Four years after Velez left the job, in November 2015, the Education Management Corporation (EDMC), which not only operates AI, but also runs a variety of programs in 31 states, was fined $95.5 million by the Department of Justice. Then Attorney General Loretta Lynch dubbed the chain “a recruitment mill” and charged that the company took in $11 billion in student aid between 2003 and 2011. EDMC responded by selling its holdings to the Dream Center Foundation, a Los Angeles Pentecostal missionary group that plans to restructure the schools. The sale is expected to be finalized sometime this summer.

Like Velez, Lucas Greene (also a pseudonym) was initially thrilled to land a job as a teaching assistant at the New York Film Academy (NYFA), an international program that boasts of connections to cinematographers Martin Scorsese and Steven Spielberg. Greene had finished college in 2012 and the $15-an-hour salary offered by NYFA seemed acceptable, but he quickly began to notice that things were inefficient and often chaotic. “The program I worked in was basically run by people in their early 20s, with little experience,” he says. “The turnover was high, but it seemed like a good place for young people to start, especially if we were also freelancing.”

Greene began to get turned off, he says, when he was among the teaching assistants tagged to move the school from one location to another. “It was a hot summer day, and it was grueling,” he recalls. Still, he stayed. “There was virtually no oversight, the place was completely disorganized, none of us got benefits, but because I got to use expensive equipment, I hung on,” Greene explained. He finally left a few months ago, after nearly four years, and points to dozens of negative reviews on Yelp to explain why.

“The difference between NYFA and Trump University is that NYFA is not called Trump University,” wrote one disgruntled student.

“Everything here sucks,” wrote another. “This college is a complete rip off.”

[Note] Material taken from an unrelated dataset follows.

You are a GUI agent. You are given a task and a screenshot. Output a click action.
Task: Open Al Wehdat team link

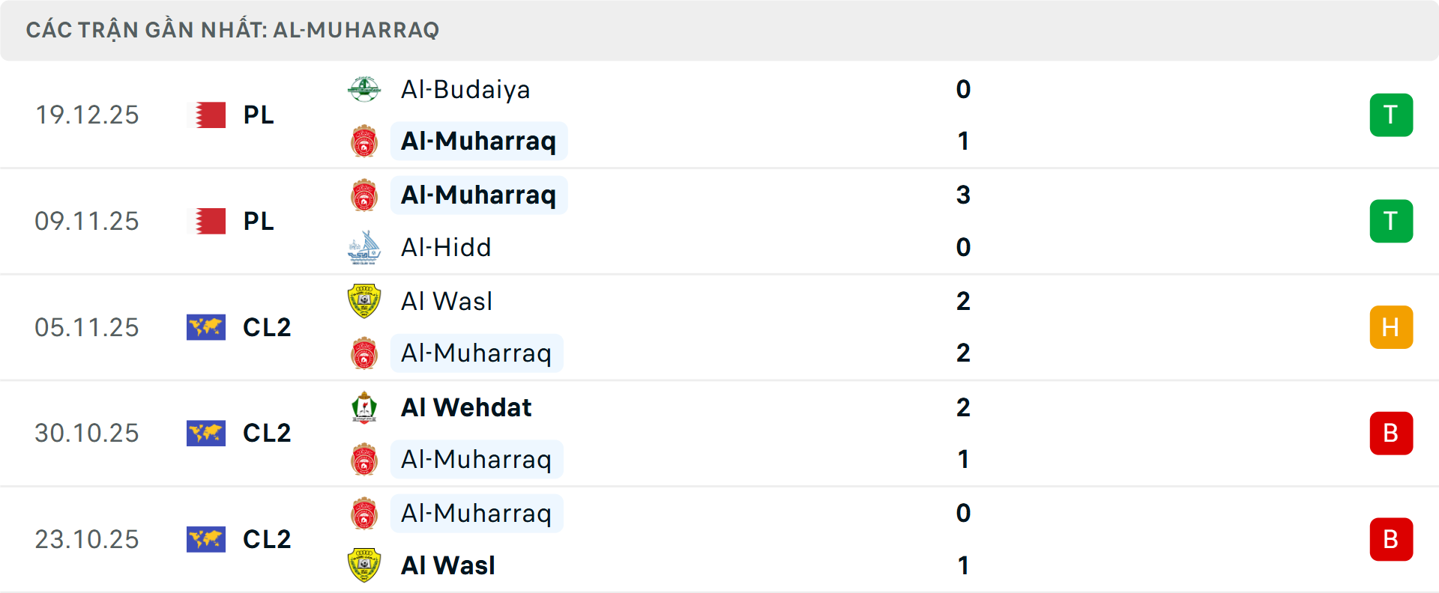point(466,407)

Dishonest Marketing in Proprietary Ed Has a Long History

Elizabeth Imholz, special projects director at Consumers Union, says that the deceptive tactics used by proprietary colleges and trade schools are nothing new. “Right after the Second World War, when the federal government came up with money to help returning vets, the cockroaches descended to recoup federal dollars,” she says. “There were scandals about their practices back then.” Fast forward to the 1970s, she continues, and “businesses stuck their nose in the tent and pushed the Pell grant program to open up to for-profit schools.” Over the years, the grant program continued to yield to this pressure to open up, she explained, adding that in the 1980s, recruiters started going to homeless shelters and soup kitchens to entice new students. “They targeted people who wanted to improve their lives and made things much worse for them,” she says. “People’s dreams were shattered and their credit was destroyed” when they defaulted on loans.

Little has changed in subsequent decades. Despite efforts by consumer activists and attorneys, trying to shutter for-profit schools has been like a game of whack-a-mole: Force one to go under, and new ones pop up. To date, Education Secretary Betsy DeVos has not indicated whether the for-profit sector is on her radar, but no one is expecting her to do much to regulate proprietary education.

Instead, organizers suggest putting pressure on the accrediting agencies that allow for-profit schools to flourish — the Middle States Commission on Higher Education and the Accrediting Council for Independent Colleges and Schools, among them — as well as on state attorneys general to investigate and regulate the industry.